# Marimo ball tree?



## bluestems (Feb 7, 2012)

Check out the thread aquascaping with algae. It seems to be working. :smile:


----------



## steven p (Jun 22, 2012)

Its very possible, i started a 1 inch marimo on a branch about a year ago.. its a slow process, even getting it to actually stay on the branch took a few tries and a couple months. But there was competition between plants in my tank.


----------



## auban (Jun 23, 2012)

i think it would work fine. you would want to poke a hole in the marimo ball with something sturdy, maybe even a knife(but be careful). i did the same thing a couple years ago and the marimo was a lot harder to pierce than i thought it would be.

i soon forgot about it when the plants started growing super fast and buried it. i eventually pulled it out when i was thinning the tank. one of my plants(watersprite i think) grew roots into it. it was otherwise ok, still a marimo ball.


----------



## LyzzaRyzz (Nov 6, 2012)

Thats a cute idea!
I had a cute idea once..i figured, cut a marimo ball up, make smaller marimos! Nope. I made a mess. And killed a nice, fat marimo. Just wanted to share the lesson learned!


----------



## auban (Jun 23, 2012)

i shredded a marimo ball once... they will still grow. i carried 6 tiny dime sized marimo balls around with me all over iraq in a water bottle, from base to base. eventually i gave them to one of the locals who had a little betta in a bowl. customs would have confiscated them from me anyway.

to grow those ugly tufts of algae into new marimo balls, just pull them out every day and roll them in your hands as if you were rolling a little ball of play dough. it took mine about 6 months to start looking really good, but i was keeping them in distilled bottled water. a tank would probably grow them faster.


----------



## Pearl2011 (Jul 8, 2012)

I was thinking of doing something like this, but for 15$ a ball I bought one. So that didnt really work.

It would be like your own little trufula (sp?) tree


----------

• **REQUIREMENTS**:
Retype the marimo ball thread word for word, from "i shredded a" to "(Jul 8, 2012)". The material that comes after is from a different source than the forum thread.

• **STORED RECORDS**:
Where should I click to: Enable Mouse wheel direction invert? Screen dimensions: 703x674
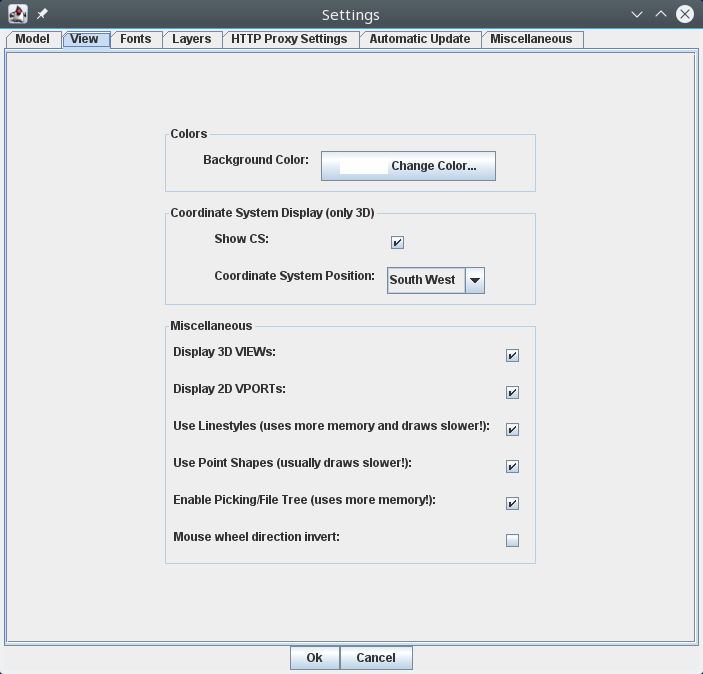(512, 541)
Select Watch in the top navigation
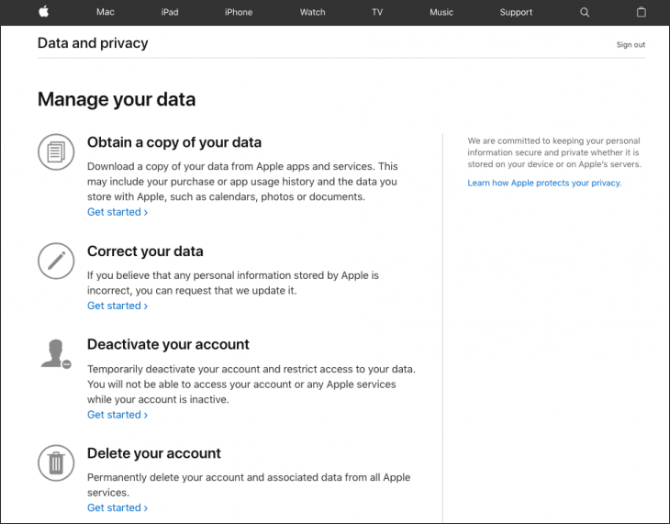The height and width of the screenshot is (525, 670). pos(312,12)
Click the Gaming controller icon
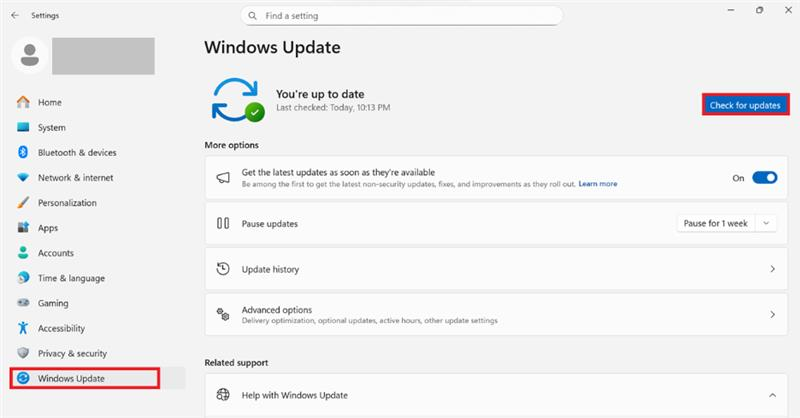Image resolution: width=800 pixels, height=418 pixels. pyautogui.click(x=23, y=303)
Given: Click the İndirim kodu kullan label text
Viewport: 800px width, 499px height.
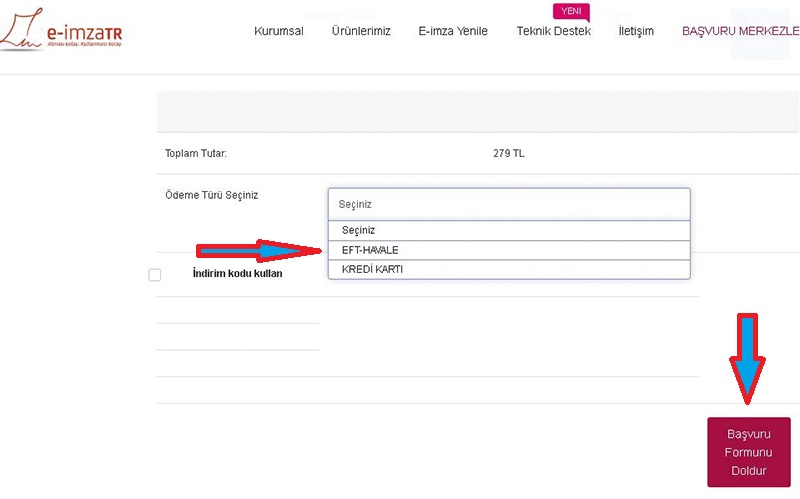Looking at the screenshot, I should click(x=237, y=273).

• **WRITTEN RESPONSE**:
i shredded a marimo ball once... they will still grow. i carried 6 tiny dime sized marimo balls around with me all over iraq in a water bottle, from base to base. eventually i gave them to one of the locals who had a little betta in a bowl. customs would have confiscated them from me anyway.

to grow those ugly tufts of algae into new marimo balls, just pull them out every day and roll them in your hands as if you were rolling a little ball of play dough. it took mine about 6 months to start looking really good, but i was keeping them in distilled bottled water. a tank would probably grow them faster.


----------



## Pearl2011 (Jul 8, 2012)